From Amazon to Brasília: A brief history of Brazilian design and architecture

From Amazon to Brasília: A brief history of Brazilian design and architecture

From the Amazon to the favelas of Rio de Janeiro, Brazil is vast and complex. Brazilian design reflects this blending of cultures, tradition and nature - from the modern era to the present. Brazil is a country of contrasts. It boasts some of the world’s most pristine natural ecosystems as well as two of its most dense and vibrant megacities: São Paulo and Rio de Janeiro. These contrasting characteristics are evident everywhere, from the ubiquity of Amazonian foods like açai and farofa in the cities to the passion for metropolitan soccer clubs in even the remotest villages.
Brazilian kid playing soccer at the beach


How Brazil developed into a Design Powerhouse

Brazilian design, much like its vibrant culture, is a captivating mosaic of diverse influences. It draws not only from its own rich indigenous heritage but also from the largest Japanese community outside Japan and the largest German-speaking community outside Europe.

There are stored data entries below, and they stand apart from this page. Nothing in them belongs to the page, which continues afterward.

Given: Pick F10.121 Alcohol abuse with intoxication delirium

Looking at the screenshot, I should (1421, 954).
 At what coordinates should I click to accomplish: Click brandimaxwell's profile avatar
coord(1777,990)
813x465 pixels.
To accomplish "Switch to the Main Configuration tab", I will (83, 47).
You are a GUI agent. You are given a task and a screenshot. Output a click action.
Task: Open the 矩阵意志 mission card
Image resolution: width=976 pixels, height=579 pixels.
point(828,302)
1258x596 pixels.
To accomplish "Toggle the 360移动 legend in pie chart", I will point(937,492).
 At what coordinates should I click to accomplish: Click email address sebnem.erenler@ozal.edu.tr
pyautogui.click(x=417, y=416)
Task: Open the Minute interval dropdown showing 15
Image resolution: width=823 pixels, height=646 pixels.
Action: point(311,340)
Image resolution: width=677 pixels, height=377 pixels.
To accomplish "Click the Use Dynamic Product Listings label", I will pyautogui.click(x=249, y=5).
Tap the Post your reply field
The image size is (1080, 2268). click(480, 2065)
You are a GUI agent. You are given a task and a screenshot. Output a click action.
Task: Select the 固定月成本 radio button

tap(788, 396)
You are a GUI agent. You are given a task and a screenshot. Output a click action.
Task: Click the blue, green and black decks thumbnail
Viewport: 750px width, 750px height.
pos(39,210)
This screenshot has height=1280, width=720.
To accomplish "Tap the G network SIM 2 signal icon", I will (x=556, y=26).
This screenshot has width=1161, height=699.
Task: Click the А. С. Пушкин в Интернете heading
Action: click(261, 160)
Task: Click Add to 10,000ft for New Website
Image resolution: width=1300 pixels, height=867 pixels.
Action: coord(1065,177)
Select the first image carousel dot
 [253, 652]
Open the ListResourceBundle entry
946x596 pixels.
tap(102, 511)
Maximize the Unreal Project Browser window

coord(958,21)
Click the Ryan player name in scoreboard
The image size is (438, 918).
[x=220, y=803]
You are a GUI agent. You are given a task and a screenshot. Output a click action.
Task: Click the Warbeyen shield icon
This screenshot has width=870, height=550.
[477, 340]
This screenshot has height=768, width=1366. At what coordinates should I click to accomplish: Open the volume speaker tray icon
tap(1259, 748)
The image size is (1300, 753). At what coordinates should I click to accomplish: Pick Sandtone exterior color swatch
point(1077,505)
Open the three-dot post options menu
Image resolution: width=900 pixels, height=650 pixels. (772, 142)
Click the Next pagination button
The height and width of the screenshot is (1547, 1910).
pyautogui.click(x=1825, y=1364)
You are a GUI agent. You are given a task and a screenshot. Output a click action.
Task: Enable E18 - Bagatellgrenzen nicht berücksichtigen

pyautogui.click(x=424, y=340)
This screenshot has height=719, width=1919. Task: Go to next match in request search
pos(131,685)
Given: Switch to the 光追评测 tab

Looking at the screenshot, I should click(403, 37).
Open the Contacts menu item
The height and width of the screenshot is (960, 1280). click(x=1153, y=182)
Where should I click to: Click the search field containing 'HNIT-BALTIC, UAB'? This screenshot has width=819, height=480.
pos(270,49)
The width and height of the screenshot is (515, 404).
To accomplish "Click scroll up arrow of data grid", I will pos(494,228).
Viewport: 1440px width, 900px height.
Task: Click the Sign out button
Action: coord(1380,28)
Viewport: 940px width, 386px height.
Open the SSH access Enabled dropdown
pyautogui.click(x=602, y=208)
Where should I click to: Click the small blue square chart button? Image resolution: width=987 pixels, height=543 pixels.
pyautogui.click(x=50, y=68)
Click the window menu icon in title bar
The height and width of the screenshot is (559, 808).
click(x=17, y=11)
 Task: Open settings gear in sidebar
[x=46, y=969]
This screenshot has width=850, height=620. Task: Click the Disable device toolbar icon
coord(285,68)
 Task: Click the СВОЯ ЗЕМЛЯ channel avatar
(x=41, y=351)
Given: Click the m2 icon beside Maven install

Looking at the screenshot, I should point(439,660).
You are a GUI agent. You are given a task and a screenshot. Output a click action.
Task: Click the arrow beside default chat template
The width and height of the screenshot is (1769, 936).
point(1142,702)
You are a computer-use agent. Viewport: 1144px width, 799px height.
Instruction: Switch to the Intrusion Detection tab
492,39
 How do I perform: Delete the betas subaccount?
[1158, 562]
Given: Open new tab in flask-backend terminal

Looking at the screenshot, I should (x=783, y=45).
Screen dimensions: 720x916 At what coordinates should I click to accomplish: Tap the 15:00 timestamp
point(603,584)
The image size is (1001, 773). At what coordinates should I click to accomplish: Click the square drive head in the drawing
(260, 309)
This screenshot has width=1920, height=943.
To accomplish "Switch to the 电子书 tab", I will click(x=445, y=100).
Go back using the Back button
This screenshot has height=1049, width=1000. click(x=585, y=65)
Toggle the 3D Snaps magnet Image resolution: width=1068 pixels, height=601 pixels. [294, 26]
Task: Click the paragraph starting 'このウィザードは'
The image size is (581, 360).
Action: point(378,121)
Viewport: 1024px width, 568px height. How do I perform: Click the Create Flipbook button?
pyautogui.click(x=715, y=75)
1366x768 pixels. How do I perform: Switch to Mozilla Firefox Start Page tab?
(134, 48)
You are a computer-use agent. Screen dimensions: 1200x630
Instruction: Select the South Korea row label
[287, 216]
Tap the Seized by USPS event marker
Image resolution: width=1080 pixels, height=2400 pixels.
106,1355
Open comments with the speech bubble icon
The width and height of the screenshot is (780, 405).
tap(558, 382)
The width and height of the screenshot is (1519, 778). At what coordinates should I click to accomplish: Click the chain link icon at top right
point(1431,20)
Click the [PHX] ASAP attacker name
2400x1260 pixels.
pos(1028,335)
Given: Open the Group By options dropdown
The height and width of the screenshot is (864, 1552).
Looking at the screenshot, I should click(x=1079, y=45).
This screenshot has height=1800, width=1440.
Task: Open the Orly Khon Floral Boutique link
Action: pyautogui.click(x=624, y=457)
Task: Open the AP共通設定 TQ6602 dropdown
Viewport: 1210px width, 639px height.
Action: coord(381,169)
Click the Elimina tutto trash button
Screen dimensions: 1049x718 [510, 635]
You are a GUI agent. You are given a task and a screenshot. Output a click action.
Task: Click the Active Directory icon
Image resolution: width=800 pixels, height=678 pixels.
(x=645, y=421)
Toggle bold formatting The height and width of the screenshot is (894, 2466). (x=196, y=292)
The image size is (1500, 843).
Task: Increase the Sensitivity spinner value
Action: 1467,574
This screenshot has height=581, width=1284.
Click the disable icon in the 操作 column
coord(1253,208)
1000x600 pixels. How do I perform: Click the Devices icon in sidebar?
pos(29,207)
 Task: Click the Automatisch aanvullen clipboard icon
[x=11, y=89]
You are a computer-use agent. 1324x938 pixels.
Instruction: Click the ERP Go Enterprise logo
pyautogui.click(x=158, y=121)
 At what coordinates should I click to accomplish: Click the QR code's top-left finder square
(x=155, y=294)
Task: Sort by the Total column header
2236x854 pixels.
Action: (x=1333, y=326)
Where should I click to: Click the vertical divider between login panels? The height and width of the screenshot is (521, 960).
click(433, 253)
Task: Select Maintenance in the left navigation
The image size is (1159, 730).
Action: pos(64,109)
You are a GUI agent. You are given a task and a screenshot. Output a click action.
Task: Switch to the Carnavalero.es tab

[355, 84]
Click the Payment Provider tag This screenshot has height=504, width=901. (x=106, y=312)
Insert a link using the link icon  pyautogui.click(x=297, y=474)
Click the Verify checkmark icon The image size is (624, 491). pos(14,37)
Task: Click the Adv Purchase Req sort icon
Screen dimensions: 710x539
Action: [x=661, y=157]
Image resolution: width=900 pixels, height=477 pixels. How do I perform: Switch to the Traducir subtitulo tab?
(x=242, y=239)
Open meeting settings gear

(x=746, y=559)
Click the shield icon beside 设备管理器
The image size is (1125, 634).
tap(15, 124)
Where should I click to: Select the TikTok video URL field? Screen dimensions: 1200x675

This confluence of cultures manifests in unique artistic expressions like capoeira, born from the creativity of Afro-Brazilians.

Due to an economy historically reliant on timber, minerals, coffee, and sugar, Brazil's manufacturing sector, and with it, its design scene, developed relatively late. However, this delay ultimately led to the emergence of a truly unique design aesthetic. Blending European and indigenous artisanal traditions, Brazilian crafts finally found their voice and established their distinct identity.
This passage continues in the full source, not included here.